**Material provided**:
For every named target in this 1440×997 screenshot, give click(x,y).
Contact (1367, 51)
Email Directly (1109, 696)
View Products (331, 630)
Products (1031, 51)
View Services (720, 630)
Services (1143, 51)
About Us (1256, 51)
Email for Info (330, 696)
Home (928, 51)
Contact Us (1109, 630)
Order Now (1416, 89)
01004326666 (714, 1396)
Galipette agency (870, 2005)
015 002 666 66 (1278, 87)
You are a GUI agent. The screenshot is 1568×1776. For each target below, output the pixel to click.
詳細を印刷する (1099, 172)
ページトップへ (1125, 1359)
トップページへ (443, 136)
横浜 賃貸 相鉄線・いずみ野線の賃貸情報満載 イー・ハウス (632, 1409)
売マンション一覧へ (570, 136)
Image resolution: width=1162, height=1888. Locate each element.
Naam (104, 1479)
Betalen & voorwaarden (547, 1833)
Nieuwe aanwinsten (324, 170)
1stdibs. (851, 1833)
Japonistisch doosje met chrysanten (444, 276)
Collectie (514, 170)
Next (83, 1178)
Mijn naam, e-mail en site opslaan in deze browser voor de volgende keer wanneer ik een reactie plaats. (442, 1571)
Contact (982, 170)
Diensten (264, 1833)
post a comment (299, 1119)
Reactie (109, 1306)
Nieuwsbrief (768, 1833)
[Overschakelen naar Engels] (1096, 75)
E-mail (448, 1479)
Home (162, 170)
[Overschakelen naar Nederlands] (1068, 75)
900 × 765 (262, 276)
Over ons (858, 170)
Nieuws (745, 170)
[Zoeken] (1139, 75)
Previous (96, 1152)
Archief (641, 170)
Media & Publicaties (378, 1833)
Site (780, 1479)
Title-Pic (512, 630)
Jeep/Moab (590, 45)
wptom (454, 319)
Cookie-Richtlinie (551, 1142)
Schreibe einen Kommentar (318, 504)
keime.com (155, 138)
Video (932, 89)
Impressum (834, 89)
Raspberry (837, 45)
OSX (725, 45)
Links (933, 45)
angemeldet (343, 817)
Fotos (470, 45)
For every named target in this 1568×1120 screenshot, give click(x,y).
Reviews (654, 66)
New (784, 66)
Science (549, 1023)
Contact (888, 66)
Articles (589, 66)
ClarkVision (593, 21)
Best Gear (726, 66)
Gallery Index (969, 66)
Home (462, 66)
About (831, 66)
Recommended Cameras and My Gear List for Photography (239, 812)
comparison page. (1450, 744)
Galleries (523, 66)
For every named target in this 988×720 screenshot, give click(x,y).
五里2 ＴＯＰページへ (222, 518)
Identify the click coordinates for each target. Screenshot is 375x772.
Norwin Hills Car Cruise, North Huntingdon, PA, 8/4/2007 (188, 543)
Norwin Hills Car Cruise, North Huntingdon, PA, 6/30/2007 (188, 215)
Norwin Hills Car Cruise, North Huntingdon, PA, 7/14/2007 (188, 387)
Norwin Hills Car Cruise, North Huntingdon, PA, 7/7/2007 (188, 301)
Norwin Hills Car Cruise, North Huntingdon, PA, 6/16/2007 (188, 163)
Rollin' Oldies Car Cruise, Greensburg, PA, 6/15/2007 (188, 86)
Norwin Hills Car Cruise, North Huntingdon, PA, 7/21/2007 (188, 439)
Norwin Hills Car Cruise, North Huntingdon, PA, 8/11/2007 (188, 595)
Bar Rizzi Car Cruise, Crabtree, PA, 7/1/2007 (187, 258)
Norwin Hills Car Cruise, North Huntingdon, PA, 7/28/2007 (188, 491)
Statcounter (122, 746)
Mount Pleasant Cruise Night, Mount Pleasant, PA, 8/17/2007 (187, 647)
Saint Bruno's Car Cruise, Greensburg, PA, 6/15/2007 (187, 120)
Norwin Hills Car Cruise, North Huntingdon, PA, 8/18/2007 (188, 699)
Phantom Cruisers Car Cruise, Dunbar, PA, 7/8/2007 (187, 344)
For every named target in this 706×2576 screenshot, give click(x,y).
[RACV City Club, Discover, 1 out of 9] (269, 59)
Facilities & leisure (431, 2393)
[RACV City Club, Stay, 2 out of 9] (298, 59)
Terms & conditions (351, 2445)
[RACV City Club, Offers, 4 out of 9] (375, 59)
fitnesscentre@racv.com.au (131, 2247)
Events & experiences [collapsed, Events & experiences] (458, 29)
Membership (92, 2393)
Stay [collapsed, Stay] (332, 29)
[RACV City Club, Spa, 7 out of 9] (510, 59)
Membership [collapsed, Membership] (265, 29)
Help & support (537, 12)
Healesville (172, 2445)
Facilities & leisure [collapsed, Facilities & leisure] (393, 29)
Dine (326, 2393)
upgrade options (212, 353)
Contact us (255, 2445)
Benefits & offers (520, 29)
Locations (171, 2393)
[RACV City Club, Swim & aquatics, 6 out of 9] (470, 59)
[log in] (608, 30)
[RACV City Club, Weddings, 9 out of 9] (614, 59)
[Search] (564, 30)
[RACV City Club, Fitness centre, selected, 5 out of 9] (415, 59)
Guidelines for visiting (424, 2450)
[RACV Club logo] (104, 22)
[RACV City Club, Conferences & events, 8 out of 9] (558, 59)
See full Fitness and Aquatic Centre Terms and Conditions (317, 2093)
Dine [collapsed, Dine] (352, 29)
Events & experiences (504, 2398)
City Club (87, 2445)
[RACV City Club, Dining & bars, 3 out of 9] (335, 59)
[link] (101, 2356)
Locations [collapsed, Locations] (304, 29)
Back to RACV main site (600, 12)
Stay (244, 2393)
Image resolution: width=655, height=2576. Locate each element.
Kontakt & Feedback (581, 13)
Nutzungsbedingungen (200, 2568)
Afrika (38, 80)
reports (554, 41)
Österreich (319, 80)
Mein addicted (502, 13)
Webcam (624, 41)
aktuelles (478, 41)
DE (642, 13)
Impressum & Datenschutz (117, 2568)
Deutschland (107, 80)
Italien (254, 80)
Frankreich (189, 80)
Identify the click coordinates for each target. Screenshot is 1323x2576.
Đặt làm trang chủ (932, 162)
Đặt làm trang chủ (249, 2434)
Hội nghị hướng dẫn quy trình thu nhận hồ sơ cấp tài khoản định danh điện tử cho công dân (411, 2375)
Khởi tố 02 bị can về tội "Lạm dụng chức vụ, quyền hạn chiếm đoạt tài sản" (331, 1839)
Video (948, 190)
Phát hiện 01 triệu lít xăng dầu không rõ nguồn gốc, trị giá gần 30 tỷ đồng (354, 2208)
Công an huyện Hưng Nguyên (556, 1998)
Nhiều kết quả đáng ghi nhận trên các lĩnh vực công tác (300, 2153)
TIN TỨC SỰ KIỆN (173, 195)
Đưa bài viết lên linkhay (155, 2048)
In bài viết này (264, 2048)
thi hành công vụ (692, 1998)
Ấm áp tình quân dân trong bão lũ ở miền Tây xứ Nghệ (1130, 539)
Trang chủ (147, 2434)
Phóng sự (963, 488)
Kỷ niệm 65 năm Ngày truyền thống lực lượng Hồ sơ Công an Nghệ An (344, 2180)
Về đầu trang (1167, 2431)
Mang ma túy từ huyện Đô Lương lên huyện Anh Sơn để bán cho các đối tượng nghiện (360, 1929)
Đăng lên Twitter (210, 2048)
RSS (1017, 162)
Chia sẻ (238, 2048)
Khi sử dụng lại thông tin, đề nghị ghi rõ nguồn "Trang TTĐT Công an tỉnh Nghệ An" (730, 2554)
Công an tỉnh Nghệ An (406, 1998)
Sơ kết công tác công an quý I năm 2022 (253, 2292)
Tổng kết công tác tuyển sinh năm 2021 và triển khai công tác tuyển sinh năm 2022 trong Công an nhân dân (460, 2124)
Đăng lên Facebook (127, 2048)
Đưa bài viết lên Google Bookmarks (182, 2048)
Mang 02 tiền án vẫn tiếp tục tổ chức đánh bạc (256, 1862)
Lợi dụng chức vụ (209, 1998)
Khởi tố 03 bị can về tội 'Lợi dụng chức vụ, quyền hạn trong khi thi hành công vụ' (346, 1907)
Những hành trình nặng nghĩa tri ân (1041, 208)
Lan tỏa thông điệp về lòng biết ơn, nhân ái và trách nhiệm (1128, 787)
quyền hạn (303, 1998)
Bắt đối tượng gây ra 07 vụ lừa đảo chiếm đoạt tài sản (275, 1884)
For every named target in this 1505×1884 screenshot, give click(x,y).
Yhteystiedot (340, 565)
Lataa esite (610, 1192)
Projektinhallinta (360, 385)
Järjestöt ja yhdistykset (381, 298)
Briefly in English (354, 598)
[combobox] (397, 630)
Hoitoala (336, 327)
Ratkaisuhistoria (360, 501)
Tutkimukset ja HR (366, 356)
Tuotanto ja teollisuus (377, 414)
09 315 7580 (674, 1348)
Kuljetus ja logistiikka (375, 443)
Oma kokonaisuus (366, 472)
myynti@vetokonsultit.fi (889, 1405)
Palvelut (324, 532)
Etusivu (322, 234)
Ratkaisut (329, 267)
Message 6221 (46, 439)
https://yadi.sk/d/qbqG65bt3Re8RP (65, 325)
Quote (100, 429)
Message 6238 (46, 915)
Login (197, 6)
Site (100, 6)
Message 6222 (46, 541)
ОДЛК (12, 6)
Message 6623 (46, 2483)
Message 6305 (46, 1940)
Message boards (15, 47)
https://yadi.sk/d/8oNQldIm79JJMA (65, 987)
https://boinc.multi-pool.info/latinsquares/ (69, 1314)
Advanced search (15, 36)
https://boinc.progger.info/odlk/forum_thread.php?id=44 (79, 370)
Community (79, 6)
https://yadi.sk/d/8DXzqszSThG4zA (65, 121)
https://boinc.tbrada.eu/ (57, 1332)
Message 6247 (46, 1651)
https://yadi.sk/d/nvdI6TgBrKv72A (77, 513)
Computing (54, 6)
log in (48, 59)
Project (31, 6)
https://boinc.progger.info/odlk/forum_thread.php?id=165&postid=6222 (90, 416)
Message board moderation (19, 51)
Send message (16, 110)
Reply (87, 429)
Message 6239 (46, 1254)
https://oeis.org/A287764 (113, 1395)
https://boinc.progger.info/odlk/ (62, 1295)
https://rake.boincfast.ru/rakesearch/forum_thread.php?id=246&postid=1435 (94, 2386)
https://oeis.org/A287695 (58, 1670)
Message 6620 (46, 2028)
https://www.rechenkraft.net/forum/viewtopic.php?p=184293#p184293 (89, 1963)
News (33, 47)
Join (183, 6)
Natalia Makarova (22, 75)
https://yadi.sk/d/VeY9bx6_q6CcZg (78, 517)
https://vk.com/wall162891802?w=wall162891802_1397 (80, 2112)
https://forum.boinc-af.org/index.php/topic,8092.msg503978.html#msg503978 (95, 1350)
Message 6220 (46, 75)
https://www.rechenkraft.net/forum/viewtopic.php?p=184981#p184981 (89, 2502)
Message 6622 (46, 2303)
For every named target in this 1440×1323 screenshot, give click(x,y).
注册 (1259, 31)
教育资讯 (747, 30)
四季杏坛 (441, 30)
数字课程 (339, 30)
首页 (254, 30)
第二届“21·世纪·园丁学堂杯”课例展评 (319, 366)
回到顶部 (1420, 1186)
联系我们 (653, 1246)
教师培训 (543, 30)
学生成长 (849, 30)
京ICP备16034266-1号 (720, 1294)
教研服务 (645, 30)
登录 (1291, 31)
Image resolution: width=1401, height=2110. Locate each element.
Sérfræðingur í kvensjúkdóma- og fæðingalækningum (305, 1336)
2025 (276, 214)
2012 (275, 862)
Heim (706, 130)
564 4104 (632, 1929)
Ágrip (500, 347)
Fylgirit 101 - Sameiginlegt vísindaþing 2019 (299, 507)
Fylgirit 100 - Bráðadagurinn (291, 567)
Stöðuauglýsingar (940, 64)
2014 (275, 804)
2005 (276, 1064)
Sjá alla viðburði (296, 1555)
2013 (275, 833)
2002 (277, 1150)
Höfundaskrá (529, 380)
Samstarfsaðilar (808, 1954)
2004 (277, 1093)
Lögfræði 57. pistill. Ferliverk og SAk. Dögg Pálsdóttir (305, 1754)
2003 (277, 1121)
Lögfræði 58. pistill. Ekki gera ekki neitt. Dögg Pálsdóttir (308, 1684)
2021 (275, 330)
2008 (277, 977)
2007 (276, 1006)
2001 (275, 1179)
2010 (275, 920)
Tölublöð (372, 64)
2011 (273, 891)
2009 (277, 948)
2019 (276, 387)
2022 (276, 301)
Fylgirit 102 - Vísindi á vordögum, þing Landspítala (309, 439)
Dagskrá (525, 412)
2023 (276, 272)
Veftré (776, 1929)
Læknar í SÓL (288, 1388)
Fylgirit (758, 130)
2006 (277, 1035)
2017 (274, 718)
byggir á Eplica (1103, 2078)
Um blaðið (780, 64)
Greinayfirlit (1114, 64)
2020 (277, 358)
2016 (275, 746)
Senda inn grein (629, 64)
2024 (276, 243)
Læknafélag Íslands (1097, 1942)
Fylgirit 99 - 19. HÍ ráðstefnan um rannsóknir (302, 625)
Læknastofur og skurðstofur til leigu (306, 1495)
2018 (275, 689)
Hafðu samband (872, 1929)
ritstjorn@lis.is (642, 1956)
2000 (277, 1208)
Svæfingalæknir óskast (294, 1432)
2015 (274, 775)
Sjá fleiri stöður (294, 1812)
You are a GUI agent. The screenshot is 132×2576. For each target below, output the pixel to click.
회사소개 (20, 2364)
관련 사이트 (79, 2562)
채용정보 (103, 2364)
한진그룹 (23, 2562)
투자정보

**What to work on**:
Copy the part that opens with the line containing "DE (642, 13)" and closes with the line containing "Video (948, 190)", switching "Frankreich" to "Frankreich (France)" and leaving everything else unchanged.

**Expected output**:
DE (642, 13)
Impressum & Datenschutz (117, 2568)
Deutschland (107, 80)
Italien (254, 80)
Frankreich (France) (189, 80)
Identify the click coordinates for each target. Screenshot is 1323x2576.
Đặt làm trang chủ (932, 162)
Đặt làm trang chủ (249, 2434)
Hội nghị hướng dẫn quy trình thu nhận hồ sơ cấp tài khoản định danh điện tử cho công dân (411, 2375)
Khởi tố 02 bị can về tội "Lạm dụng chức vụ, quyền hạn chiếm đoạt tài sản" (331, 1839)
Video (948, 190)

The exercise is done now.